QUOTED TEXT:
— START —

Parallel vs. Sequential Execution:

# Run fast checks first, expensive checks after
jobs:
  # Fast: Run immediately
  lint-and-audit:
    # ~30 seconds

  # Medium: Run after fast checks
  security-unit-tests:
    needs: lint-and-audit
    # ~2 minutes

  # Slow: Run only if medium checks pass
  integration-security:
    needs: security-unit-tests
    # ~10 minutes

Breaking Change Detection Heuristics¶

Identify when updates break security-relevant behavior.

Heuristic Categories:

Heuristic	Detection Method
API signature changes	TypeScript compilation, type tests
Behavioral changes	Output comparison tests
Configuration changes	Default value tests
Error handling changes	Exception type tests
Timing changes	Performance regression tests

API Signature Detection:

// Type tests detect signature changes
import { expectType } from 'tsd';
import { authenticate } from 'auth-library';

// If function signature changes, this fails
expectType<Promise<AuthResult>>(authenticate(token, options));

Behavioral Comparison:

// Golden file testing for consistent output
test('encryption output format unchanged', () => {
  const result = encrypt('test', knownKey, knownIV);
  expect(result).toMatchSnapshot();
});

// Or explicit comparison
test('hash algorithm unchanged', () => {
  const hash = computeHash('known-input');
  expect(hash).toBe('expected-hash-value-abc123');
});

Default Value Tests:

// Ensure secure defaults remain
test('secure defaults preserved', () => {
  const config = createDefaultConfig();

  expect(config.httpsOnly).toBe(true);
  expect(config.secureCookies).toBe(true);
  expect(config.csrfProtection).toBe(true);
  expect(config.minTLSVersion).toBe('1.2');
});

Exception Behavior Tests:

test('invalid input throws SecurityError', () => {
  expect(() => validate(maliciousInput)).toThrow(SecurityError);
  // Ensure it's not silently ignored or returns null
});

Rollback Triggers and Criteria¶

Define when to automatically or manually roll back dependency updates.

— END —

INPUT MATERIAL:
— START —

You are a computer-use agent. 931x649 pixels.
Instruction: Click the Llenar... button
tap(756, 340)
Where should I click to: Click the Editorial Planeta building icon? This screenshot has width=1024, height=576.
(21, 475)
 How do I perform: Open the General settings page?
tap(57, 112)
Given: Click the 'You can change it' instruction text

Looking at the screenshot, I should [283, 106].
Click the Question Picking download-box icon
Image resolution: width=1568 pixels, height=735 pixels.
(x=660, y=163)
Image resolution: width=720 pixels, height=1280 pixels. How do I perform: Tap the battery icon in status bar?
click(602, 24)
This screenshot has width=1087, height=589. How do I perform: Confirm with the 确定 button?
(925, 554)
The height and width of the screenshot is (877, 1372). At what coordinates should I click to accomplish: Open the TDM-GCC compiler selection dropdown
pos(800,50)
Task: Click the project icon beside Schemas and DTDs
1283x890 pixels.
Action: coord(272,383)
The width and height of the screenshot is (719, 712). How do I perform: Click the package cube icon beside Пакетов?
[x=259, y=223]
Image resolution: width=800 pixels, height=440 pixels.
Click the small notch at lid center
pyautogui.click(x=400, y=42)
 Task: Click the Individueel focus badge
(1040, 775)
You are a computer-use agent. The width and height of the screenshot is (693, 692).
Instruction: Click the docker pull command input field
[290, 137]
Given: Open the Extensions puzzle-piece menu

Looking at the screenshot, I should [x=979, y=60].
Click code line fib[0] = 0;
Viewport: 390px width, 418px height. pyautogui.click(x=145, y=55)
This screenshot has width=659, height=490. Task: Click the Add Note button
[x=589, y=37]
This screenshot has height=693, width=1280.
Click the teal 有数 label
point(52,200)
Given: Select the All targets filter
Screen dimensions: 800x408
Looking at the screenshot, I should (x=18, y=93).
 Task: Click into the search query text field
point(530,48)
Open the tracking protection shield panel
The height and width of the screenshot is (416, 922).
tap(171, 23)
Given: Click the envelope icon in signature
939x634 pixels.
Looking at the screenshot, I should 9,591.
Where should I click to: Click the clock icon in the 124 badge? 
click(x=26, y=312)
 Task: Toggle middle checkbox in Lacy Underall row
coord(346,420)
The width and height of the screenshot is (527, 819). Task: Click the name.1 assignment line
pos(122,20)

— END —

WHAT TO WORK ON:
**a)** According to the text on dependency security testing, which detection method is used for configuration changes?
**b)** Arrange the part of the records that opens with the line containing "How do I perform: Open" and closes with the line containing "(x=660, y=163)" as a Markdown table with the columns Row and Line. Skip any blank lines.
The text and the records are unrelated pieces of material.

RESULTS FOR THE EXERCISE:
**a)** Default value tests.

**b)**
| Row | Line |
|---|---|
| 1 |  How do I perform: Open the General settings page? |
| 2 | tap(57, 112) |
| 3 | Given: Click the 'You can change it' instruction text |
| 4 | Looking at the screenshot, I should [283, 106]. |
| 5 | Click the Question Picking download-box icon |
| 6 | Image resolution: width=1568 pixels, height=735 pixels. |
| 7 | (x=660, y=163) |